You cannot be far from the truth when you see the mysterious presence of the Trinity coming through these three ancient sages. Similarly, three ancient Sanskrit sources quote; “Charaka purified the body with Ayurveda; Panini purified our tongue (language) with his grammar; while Patanjali purified the mind with his Yoga.”!

The YOGA SUTRA is the most elaborate ancient work one can find on Yoga. It is not the kind of yoga-for-dummies work that we are used to today. Being written in the code of initiates, this genuine yoga bible, as some authors have called it, selects only the genuine practitioners in order to deliver the secrets of personal development and spiritual betterment. A serious practitioner of Yoga finds in the SUTRA a concise, condensed and succinct presentation of Yoga.

This concision is essential if we not only want to transmit a collection of rigid indications for practice, but the whole spirit that needs to animate the practitioner in order to be successful.

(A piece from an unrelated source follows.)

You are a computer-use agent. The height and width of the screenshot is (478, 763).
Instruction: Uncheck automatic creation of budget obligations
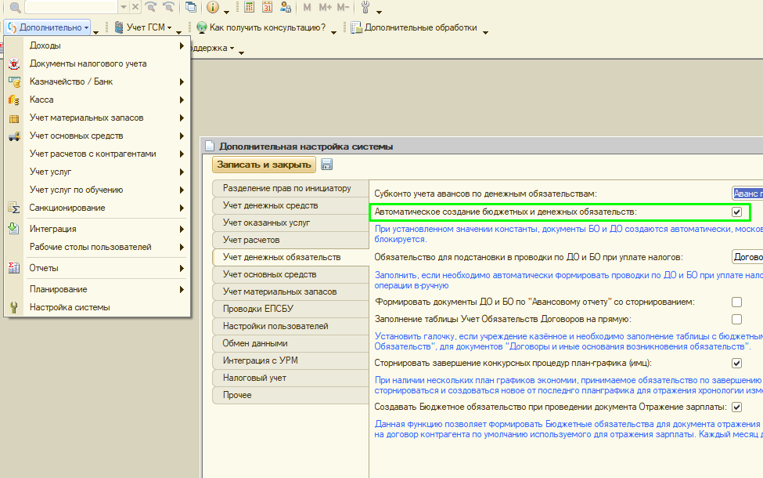click(736, 212)
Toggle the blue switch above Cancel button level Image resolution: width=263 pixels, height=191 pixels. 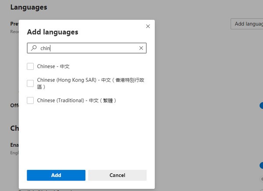coord(261,166)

For it is the spirit of Yoga and the whole preparation of the exercises that truly unlock the entire complex of occult resonances and bring forward its amazing effectiveness. Stripped of its attitude and morality, Yoga becomes psychosomatic gymnastics that has limited effects.

Therefore, the Great Sage Patanjali gave an example of mastership of the word, doing with words what God does with the entire creation: giving strong guidelines that are unmistakable and at the same time leave room for the aspirant’s experimentation so that the guidelines are only lessons. The Great Teacher discreetly watches from the Heavens, while the aspirants complete their practice, generation after generation, perfecting it in their own understanding and under the loving guidance of their Masters. This is the Yoga Sutra that I have met and practiced from, under the guidance of a Great Master.

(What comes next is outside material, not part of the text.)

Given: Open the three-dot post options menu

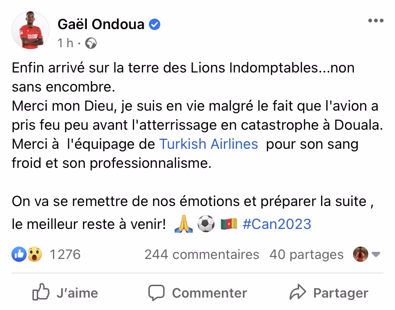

It is a SUTRA or a thread holding together 195 Sanskrit aphorisms that reach to the highest level the human spirit can aspire to in order to guide the aspirant there.

For achieving this genuine spiritual accomplishment in written transmission of spirituality, the terms Patanjali uses are not open to poetic license, as the SUTRA is a scientific work on Yoga. With little more than half sentences, literally no more than a string of nouns and adjectives, often without auxiliary verbs, the guidelines given are spiritually encoded, locking away the knowledge from the spiritual adventurers.

The SUTRA is more of a “secret code” of esoteric spiritual concepts and can be deciphered only by a genuine Master who has already achieved the spiritual goal that YOGA SUTRA points towards. Using the SUTRA as a skeleton of an idea, the Master will fill in the rest with the knowledge needed by the practitioner.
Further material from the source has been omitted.